For Metallica, the performance was also a chance to honor Osbourne, a key influence and friend as he was being celebrated with the Stevie Ray Vaughan Award. On the red carpet before the dinner, Hammett told Rolling Stone, “MusicCares is a great organization and they’ve helped out a lot of our friends. And Ozzy Osbourne has done so much for us. This is one small way we can say thank you to him.”
Standing beside him, bassist Robert Trujillo added, “I don’t know if we’d be doing what we do if there wasn’t an Ozzy and a Black Sabbath. Both of us grew up playing those songs and the first time I picked up the bass and started getting into it, I was playing ‘Iron Man’ or ‘Sweet Leaf.’ He’s our brother and this organization has really helped save his life and keep him with us and more powerful than ever.”

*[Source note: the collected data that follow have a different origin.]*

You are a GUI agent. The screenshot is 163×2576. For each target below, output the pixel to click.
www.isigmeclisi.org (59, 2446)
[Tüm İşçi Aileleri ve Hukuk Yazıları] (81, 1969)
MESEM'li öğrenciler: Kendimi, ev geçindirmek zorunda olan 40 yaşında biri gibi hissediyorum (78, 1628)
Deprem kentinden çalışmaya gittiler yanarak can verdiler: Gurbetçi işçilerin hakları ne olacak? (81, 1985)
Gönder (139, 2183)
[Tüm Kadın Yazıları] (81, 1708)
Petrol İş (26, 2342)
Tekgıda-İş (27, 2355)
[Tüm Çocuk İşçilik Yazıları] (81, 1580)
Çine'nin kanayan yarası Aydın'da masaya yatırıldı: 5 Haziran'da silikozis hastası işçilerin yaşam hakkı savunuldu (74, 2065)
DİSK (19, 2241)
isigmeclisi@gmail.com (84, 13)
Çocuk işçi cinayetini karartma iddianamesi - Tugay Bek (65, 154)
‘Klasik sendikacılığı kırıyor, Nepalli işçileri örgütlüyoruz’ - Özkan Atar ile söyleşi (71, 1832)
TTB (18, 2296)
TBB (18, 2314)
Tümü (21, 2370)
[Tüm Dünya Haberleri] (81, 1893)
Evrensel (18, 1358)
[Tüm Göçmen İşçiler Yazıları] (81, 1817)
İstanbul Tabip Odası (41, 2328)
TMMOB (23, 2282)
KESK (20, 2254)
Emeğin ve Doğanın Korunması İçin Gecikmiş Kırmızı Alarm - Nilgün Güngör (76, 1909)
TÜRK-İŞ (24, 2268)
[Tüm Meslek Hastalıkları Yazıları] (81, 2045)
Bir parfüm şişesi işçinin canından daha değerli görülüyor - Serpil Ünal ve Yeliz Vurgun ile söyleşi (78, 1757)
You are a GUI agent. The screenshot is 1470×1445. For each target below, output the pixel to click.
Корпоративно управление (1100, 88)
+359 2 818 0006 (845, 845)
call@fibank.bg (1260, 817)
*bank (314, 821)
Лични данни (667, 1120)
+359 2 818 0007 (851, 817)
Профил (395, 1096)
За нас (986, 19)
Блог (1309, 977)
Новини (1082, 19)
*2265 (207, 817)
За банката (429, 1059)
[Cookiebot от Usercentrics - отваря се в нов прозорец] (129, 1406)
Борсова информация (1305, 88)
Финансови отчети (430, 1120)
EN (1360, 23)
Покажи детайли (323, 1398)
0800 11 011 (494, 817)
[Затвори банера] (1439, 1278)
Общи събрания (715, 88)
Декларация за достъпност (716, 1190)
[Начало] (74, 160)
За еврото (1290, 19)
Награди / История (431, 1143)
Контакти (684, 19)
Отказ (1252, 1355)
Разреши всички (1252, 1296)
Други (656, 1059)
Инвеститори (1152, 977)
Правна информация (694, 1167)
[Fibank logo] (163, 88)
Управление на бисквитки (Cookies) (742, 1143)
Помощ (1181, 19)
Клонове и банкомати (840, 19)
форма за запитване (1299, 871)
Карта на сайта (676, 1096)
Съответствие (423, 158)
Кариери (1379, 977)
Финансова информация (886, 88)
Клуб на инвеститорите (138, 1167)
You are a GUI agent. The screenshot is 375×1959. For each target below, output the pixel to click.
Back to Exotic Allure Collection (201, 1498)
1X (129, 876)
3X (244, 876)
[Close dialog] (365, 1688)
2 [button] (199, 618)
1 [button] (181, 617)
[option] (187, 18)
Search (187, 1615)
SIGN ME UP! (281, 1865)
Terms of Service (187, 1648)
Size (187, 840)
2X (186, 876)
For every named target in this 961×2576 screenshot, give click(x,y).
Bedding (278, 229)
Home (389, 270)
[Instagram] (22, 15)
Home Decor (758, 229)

Inside, Metallica’s set also included Deep Purple’s forlorn “When a Blind Man Cries,” with a searing Spanish-style solo from Hammett, and a tough but jangly run through the Beatles’ “In My Life.” They closed with a dramatic reading of Osbourne’s “Diary of a Madman,” which came off like a Bertold Brecht song, with overlapping guitars and Hetfield cackling between lyrics.
The night was also in honor of Jeff Greenberg, owner of the Village studios in Los Angeles, who bluesman Keb Mo called “a pioneer in knowing how to put a studio together and making it vibey and cool.”
The benefit’s music began with a set by Beth Hart, joined on drums by Chili Pepper Chad Smith. Before turning up the gospel on Black Sabbath’s “Changes,” Hart said she was deeply moved the first time hearing the song, before realizing it was Osbourne singing.
Osbourne himself closed the event, after being given the award by Joe Walsh. “Are you going to be sitting on your ass all night or are we going to do some rockin’?” Osbourne demanded of the donors. Osbourne’s band began with “I Don’t Know,” with guitarist Dave Navarro of Jane’s Addiction at his left. The song closed with the singer throwing a full bucket of water into the front rows, hitting some of his own friends and family.
During “Suicide Solution,” Osbourne hopped behind the mic and yelled at the donors to stand and clap above their heads, before turning his attention to the excited fans in the balcony. After Sabbath’s “Iron Man,” Navarro went full Randy Rhoads during his solo on “Crazy Train,” tapping out a speedy flurry of notes up and down the neck.
Slash came to the stage for “Paranoid,” but even then Osbourne glared in disbelief at the crowd in the most expensive seats: “Don’t get too crazy. You might enjoy yourselves.”